**Problem statement:** Skip every picture and copy only the lines from the one containing "Viewport: 1086px width, 456px" to the final line of the records below.

[Collected data]
────────────────────────────────────────
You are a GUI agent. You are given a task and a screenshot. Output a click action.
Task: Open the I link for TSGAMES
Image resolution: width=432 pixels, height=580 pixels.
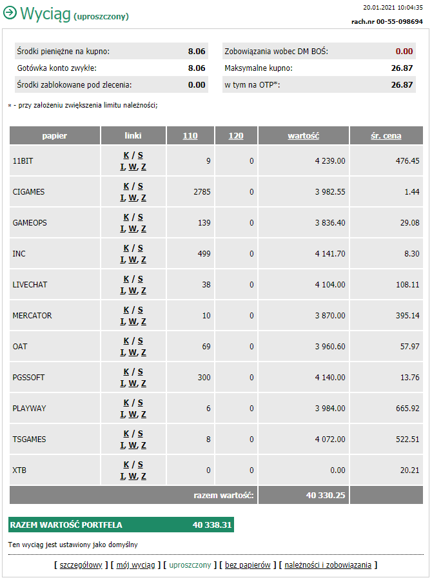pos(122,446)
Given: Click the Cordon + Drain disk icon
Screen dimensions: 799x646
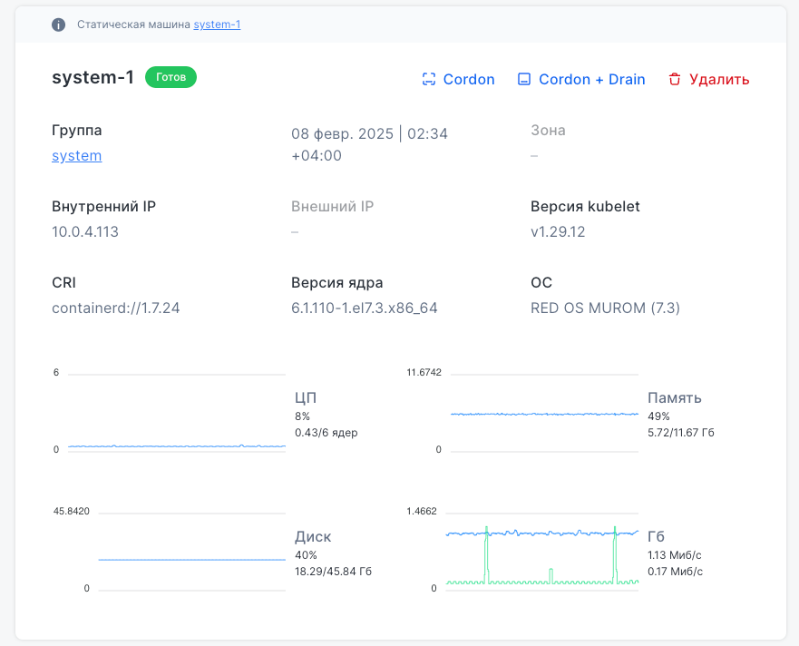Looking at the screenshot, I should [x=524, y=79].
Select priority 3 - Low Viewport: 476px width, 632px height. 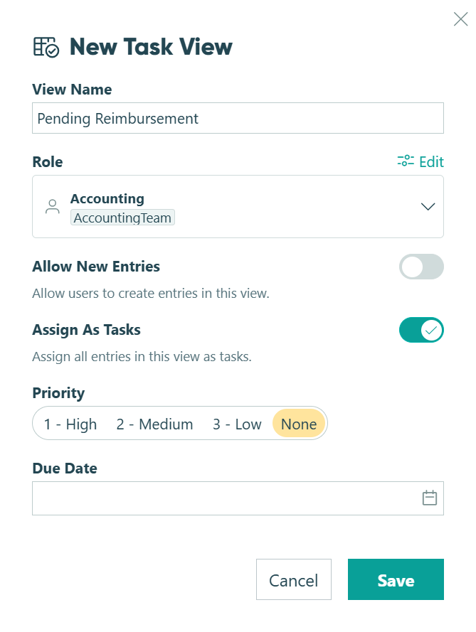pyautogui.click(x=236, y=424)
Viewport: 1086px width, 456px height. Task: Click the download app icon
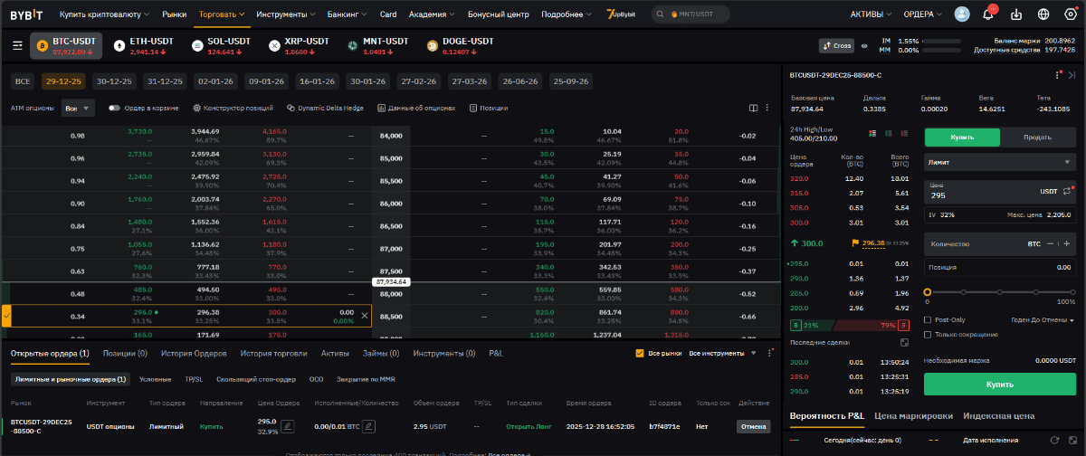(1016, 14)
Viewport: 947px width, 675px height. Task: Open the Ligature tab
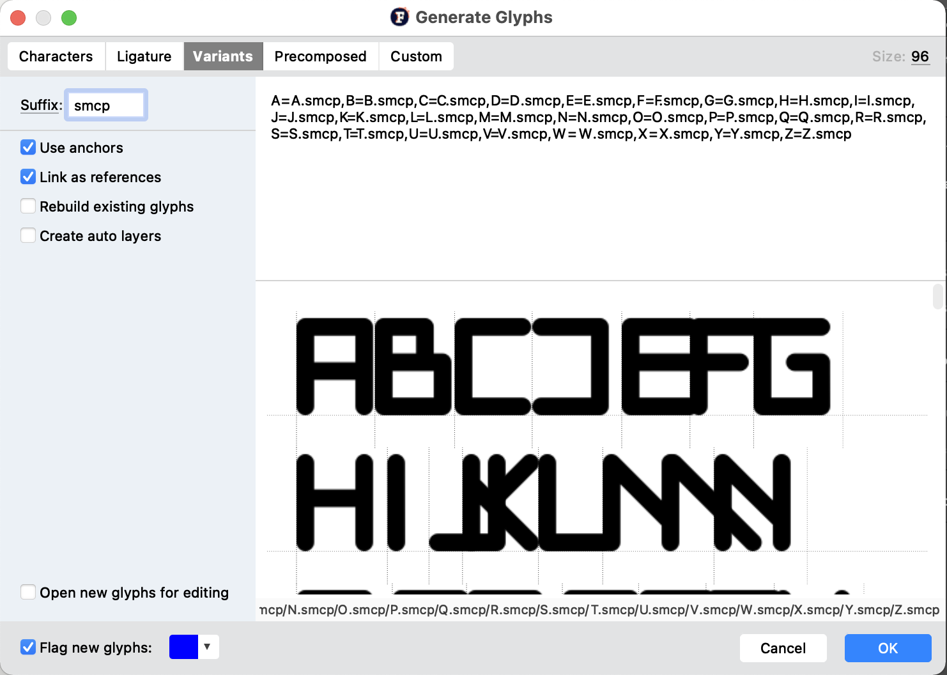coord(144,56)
────────────────────────────────────────
**Solved problem:**
Viewport: 1086px width, 456px height. Task: Click the download app icon
(1016, 14)
Viewport: 947px width, 675px height. Task: Open the Ligature tab
coord(144,56)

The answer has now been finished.